Symantec, the software security specialist, says while there are a ‘plethora of legitimate daters’ users could fall victim to stalking, harassment, catfishing, identity theft, webcam blackmail and phishing scams.
In order to help mitigate these risks, it is important to take precautionary measures and be careful with what information you provide, says Symantec.
When choosing an online dating site, choose one that is reputable and well-known and consider joining a paid site, says Symantec.
When members have to pay there will be more legitimate daters and less scammers, according to Symantec. Some of the paid sites also conduct criminal background screenings.
Research the sites you’re interested in and check if the site will allow you to delete or disable your account as the site will retain your information otherwise, says Symantec.
Some dating sites make profiles public by default, which means that they can be indexed by search engines, says the company.
When creating a profile, Symantec says it’s best to create a username and use photos that have not been used on any other accounts.
Set up a free email account to for your dating account and use this if you want to communicate with a match away from the site, says Symantec.
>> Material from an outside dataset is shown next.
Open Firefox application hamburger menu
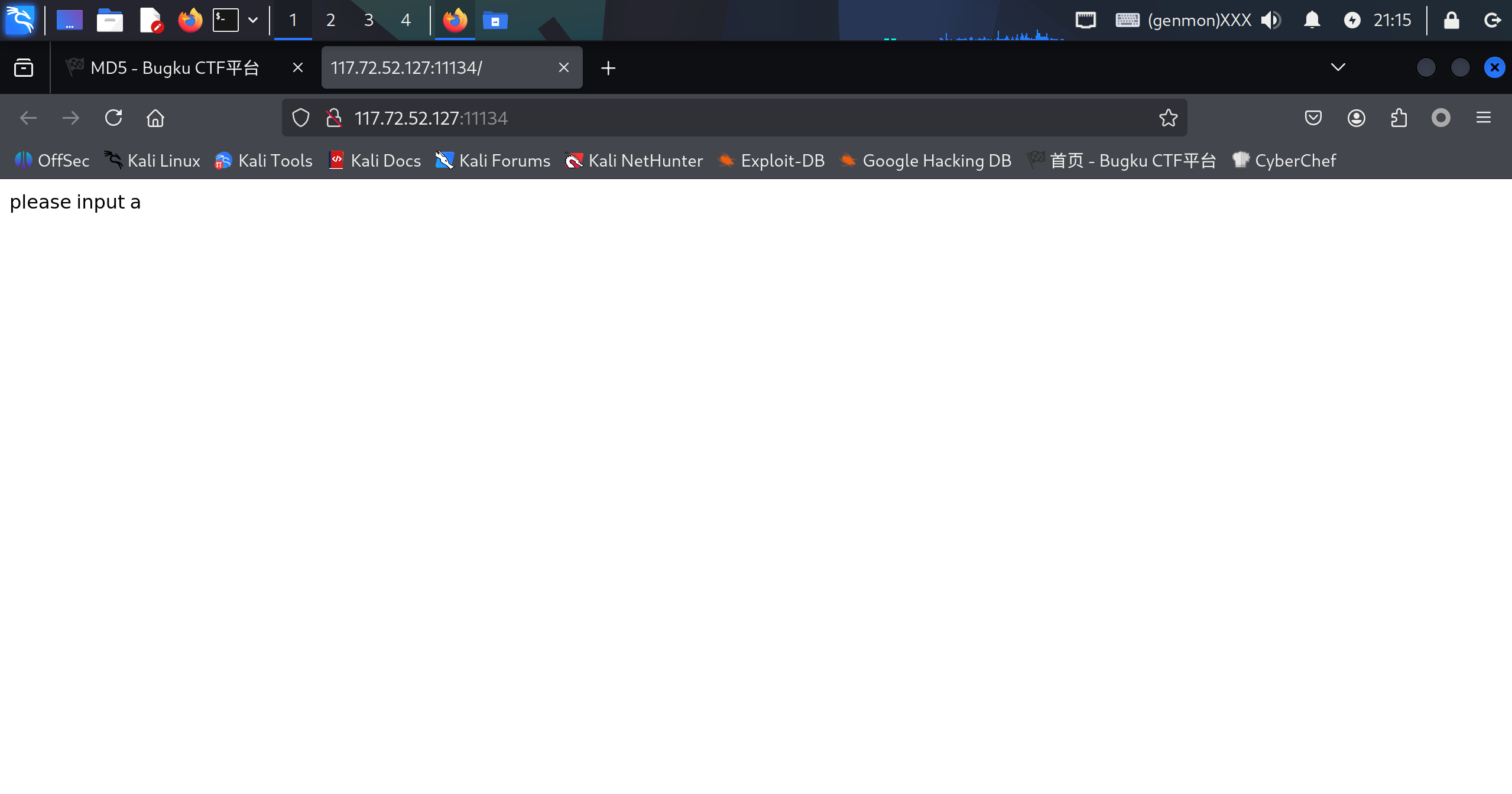Screen dimensions: 1512x794 (1483, 118)
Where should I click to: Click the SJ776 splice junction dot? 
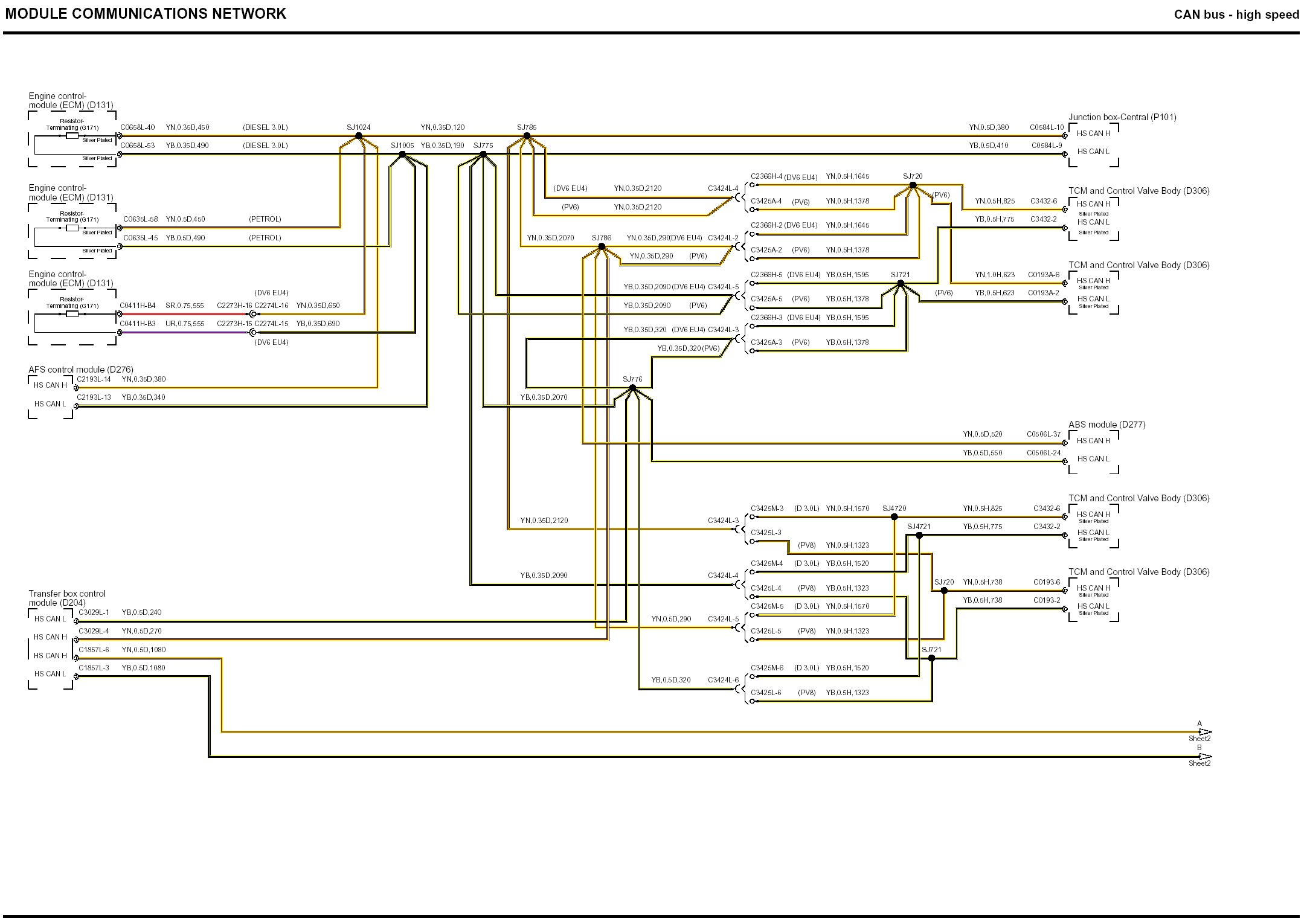pos(632,388)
In order to protect your phone number and call someone from the dating site, set up a free Google Voice account as this will generate a separate phone number and forward it to your mobile, the company says.
As well as being careful on the site, users should educate themselves on online dating scams, says Symantec.
An individual may contact you with a 'sob story', for instance about being stranded in a foreign country or a sudden family emergency. If they ask you for money, you should report them to the service you are using and then block them, says Symantec.
If someone doesn’t want to send you a recent photo or meet up in person, these are red flags, according to Symantec.
Don’t visit links sent to you by people you haven’t talked to for very long, the company says.
Scammers will pose as a member and try to get their target to click on links, usually leading to porn or webcam sites, and sometimes can even lead to malicious sites that download malware onto your computer, says Symantec.
If someone requests a webcam chat, be especially careful about your behavior as the criminal can record the webcam session and can use it to blackmail you. If the conversation you’re having starts to take an uncomfortable turn, disconnect the chat, Symantec says.
Scammers create fake profiles that are run by programs called bots. Their objective is to get you to click on a link that will lead to either porn, malware or scam you out of credit card information.
It’s easy to spot a bot as they have a set of predetermined ‘canned’ responses, says Symantec. If you notice that the conversation is uncomfortable or the person isn’t answering your questions directly, chances are it’s a bot.
Catfishing is when a user assumes the identity of someone else and is an entirely different kind of scam, says Symantec.
This tactic is used by online predators to try to trick people into an online romantic relationship. Catfishers will often make up excuses as to why they can’t meet you, talk on the phone or meet up on webcam, the company says.
Do a reverse online image search of their photos and if they appear in other places, under other names, this is probably a catfish, says Symantec.
“We are now in the age of the internet where we can order up anything from toothpaste to significant others online.
“As with all areas of the cyber landscape there are scammers and hackers abound, but if you keep your wits about you and follow the advice in this article, you can safely add love to your shopping cart,” Symantec says.